Role of TRPM5 in RAAS modulating in diabetic kidney disease in mice with type 2 diabetes mellitus

Abstract

Diabetic kidney disease (DKD) is the most common microvascular complication of chronic hyperglycemia and the leading cause of end-stage renal disease (ESRD) worldwide. The renin-angiotensin-aldosterone system (RAAS) plays a central role in hemodynamic alterations, serving as the primary trigger of kidney damage in chronic kidney disease (CKD). Consequently, RAAS inhibitors and blockers are the most widely used pharmacological interventions.
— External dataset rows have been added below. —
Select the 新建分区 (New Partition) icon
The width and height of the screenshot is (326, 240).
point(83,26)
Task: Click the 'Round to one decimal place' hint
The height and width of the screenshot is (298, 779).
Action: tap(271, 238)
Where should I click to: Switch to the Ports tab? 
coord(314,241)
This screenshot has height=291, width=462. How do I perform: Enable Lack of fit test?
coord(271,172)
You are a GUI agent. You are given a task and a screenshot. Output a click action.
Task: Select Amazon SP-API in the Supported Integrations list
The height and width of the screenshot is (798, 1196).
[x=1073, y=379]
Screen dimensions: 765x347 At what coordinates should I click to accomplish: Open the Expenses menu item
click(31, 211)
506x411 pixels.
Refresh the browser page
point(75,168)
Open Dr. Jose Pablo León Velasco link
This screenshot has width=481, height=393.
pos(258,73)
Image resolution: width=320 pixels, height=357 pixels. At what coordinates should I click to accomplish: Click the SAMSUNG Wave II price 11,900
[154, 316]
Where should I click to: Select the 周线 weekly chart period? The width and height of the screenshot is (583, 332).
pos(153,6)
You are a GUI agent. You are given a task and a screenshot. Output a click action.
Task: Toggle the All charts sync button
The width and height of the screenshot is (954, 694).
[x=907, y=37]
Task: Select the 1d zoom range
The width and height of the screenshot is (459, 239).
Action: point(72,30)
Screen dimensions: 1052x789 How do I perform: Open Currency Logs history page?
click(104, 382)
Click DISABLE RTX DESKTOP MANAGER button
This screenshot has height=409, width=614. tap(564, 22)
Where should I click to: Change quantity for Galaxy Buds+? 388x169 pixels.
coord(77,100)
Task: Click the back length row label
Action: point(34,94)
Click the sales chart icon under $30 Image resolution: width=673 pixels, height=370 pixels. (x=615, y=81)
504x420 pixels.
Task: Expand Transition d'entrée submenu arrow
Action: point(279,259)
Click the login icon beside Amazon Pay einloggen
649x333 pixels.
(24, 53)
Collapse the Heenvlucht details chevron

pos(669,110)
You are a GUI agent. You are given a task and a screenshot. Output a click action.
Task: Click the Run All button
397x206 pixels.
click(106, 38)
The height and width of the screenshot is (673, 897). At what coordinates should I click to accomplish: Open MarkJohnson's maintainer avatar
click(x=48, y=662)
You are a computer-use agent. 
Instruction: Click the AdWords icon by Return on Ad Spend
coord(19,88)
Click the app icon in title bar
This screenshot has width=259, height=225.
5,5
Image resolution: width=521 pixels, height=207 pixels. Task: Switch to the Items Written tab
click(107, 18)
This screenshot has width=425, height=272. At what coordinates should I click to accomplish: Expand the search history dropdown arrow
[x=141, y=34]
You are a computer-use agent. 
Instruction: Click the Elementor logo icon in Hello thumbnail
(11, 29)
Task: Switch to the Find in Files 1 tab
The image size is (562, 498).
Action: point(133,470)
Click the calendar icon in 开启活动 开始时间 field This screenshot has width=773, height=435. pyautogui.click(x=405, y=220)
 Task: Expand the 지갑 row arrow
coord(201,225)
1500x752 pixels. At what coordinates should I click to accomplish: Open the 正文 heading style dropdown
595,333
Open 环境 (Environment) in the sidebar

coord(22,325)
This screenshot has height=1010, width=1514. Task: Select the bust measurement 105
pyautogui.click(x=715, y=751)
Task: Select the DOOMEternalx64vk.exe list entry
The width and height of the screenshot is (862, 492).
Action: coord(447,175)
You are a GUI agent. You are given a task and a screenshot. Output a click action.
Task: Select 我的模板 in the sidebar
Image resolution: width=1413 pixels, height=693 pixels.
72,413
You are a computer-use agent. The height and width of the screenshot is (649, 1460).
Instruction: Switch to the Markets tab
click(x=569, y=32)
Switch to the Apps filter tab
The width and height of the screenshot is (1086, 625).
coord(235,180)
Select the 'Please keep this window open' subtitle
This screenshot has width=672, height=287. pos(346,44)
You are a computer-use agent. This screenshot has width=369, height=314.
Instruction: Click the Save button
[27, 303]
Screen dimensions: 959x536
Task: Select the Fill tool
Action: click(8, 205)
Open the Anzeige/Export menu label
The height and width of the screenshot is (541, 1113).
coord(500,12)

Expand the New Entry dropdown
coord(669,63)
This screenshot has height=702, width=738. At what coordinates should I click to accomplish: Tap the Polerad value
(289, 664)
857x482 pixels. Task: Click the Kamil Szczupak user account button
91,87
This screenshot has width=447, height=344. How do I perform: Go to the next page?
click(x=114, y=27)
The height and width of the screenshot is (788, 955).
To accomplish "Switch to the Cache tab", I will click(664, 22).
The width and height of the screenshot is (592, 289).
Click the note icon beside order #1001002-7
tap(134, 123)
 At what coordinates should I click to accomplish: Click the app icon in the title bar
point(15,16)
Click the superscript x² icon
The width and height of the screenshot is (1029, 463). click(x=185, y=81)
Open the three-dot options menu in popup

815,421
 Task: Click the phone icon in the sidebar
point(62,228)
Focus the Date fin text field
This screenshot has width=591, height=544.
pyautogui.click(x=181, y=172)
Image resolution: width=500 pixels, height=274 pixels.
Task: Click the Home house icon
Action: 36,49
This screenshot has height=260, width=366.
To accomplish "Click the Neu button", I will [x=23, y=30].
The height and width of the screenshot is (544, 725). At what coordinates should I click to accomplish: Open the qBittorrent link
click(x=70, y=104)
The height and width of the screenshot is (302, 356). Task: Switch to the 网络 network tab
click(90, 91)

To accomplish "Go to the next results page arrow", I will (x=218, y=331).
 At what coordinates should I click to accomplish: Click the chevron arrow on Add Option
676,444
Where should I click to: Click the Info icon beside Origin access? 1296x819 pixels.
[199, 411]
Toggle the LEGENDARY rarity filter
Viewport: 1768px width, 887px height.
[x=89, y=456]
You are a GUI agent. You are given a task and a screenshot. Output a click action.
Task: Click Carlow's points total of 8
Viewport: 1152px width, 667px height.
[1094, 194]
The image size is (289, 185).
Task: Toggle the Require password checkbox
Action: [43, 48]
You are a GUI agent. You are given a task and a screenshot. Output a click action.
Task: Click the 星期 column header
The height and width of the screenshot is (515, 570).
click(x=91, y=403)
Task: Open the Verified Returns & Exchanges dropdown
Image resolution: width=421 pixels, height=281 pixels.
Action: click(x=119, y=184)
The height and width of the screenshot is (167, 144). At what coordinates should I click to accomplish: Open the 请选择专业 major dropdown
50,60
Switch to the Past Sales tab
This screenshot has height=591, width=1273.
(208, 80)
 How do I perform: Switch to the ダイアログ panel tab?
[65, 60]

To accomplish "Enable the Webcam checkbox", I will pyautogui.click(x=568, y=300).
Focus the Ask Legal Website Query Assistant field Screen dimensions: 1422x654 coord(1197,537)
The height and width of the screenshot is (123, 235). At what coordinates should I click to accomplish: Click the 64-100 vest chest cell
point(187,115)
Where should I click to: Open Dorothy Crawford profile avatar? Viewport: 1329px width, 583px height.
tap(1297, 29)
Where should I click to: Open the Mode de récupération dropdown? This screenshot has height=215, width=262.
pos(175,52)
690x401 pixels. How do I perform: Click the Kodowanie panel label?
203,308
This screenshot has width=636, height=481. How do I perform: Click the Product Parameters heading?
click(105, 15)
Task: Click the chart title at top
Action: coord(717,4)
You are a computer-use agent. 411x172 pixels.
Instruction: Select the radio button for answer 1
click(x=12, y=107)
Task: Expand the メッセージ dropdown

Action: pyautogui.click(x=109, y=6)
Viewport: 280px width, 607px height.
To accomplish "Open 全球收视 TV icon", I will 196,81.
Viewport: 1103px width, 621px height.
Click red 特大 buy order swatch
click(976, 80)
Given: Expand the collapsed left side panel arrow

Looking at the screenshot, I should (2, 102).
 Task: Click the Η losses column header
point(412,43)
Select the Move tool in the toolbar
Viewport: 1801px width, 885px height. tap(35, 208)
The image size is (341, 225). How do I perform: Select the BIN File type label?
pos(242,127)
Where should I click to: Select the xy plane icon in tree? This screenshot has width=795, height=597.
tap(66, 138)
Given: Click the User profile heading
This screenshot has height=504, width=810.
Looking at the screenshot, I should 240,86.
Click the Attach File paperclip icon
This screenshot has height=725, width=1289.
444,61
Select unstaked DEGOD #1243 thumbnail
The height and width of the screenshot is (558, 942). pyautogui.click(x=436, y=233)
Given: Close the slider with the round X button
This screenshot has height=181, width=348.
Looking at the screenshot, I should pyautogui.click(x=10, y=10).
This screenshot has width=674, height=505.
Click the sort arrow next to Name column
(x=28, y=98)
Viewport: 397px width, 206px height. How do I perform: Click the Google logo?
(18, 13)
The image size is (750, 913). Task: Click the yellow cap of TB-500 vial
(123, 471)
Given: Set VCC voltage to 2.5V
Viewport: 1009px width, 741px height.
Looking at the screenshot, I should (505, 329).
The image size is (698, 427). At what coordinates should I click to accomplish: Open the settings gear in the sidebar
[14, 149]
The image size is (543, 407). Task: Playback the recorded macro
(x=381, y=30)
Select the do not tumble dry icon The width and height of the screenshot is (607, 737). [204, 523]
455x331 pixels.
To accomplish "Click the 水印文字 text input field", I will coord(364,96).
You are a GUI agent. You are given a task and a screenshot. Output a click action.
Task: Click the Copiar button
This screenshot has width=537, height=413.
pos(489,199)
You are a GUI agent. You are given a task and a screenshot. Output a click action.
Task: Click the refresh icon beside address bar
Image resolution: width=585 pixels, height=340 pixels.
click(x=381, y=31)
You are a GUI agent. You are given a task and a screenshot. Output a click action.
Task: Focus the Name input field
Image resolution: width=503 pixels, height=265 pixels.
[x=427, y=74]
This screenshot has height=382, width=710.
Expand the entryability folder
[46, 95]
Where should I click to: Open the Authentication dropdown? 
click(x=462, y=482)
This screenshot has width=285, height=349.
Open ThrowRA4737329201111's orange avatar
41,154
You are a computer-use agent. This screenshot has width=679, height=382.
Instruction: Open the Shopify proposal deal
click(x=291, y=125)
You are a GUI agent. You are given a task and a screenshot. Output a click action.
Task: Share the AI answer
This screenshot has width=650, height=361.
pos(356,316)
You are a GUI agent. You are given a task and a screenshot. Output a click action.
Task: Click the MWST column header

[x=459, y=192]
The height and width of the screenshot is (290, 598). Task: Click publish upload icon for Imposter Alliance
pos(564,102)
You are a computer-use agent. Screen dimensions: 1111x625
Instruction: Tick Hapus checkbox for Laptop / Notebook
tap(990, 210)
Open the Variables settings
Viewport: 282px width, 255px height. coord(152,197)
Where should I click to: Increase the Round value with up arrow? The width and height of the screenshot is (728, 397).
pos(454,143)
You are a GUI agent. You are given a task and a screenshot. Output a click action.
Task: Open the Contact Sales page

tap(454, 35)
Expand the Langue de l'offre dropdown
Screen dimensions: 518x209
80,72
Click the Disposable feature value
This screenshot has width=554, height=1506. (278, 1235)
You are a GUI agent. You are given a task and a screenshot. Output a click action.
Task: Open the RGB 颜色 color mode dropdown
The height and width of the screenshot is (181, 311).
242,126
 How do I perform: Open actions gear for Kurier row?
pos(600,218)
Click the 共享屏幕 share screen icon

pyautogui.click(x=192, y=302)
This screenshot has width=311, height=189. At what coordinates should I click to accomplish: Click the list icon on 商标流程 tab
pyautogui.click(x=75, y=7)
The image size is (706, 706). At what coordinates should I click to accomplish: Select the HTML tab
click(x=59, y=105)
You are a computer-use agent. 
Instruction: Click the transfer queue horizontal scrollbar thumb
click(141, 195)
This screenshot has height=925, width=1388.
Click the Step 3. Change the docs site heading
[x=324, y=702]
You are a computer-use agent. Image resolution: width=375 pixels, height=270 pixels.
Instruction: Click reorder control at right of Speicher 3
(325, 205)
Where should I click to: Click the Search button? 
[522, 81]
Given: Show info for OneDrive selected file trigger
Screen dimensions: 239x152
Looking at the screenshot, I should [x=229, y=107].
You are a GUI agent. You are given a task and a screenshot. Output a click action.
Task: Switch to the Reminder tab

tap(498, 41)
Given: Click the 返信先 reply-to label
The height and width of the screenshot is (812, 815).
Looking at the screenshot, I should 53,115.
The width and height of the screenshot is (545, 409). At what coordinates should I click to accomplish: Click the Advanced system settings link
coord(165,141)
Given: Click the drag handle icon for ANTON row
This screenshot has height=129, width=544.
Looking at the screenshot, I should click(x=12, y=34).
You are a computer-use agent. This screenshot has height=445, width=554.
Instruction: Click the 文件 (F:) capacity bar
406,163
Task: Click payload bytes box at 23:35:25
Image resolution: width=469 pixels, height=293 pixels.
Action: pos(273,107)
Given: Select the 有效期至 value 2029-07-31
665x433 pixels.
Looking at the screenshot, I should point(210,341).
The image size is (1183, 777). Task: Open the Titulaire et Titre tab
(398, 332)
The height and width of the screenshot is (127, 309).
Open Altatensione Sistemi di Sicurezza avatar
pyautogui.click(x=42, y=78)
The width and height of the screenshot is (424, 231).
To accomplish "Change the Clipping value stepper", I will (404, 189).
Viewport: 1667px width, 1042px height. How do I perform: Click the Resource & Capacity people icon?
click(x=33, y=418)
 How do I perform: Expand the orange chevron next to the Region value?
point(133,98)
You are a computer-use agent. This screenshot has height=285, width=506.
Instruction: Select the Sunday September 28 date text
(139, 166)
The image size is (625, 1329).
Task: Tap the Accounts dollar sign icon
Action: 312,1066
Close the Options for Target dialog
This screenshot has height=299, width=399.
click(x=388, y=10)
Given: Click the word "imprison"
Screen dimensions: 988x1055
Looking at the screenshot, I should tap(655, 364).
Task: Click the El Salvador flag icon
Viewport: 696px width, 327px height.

However, these therapies alone are insufficient to halt or reverse CKD progression to ESRD. Emerging evidence suggests that transient receptor potential melastatin 5 (TRPM5) may be involved in RAAS modulation and ESRD development. However, the precise mechanisms by which this ion channel contributes to these processes remain poorly understood. Here we hypothesize that the absence of TRPM5 in the final portion of the TCD is related to a lower influx of Na+ in this segment of the nephron, interfering with the transepithelial electrical potential difference and K+ secretion, thus contributing to hyperkalemia in DKD, per se, and when in dual inhibition of the RAAS. This project aims to identify and characterize the role of TRPM5 in DKD, investigating whether its absence affects distal sodium absorption, RAAS activation, and hyperkalemia particularly in the context of dual RAAS inhibition in DKD. To achieve this, the study will employ in vivo models of type 2 diabetes mellitus (T2DM) using wild-type and TRPM5-knockout animals, treated or untreated with angiotensin receptor blockers (ARBs) and mineralocorticoid receptor inhibitors (MRIs). Additionally, in vitro experiments will utilize a co-culture system of distal convoluted tubule cells and podocytes exposed to high glucose conditions and stimulated with TRPM5 activators, ARBs and MRIs. By elucidating the mechanisms through which TRPM5 contributes to DKD via RAAS modulation, this study will generate new insights into DKD pathophysiology and potentially uncover a novel therapeutic target for its treatment.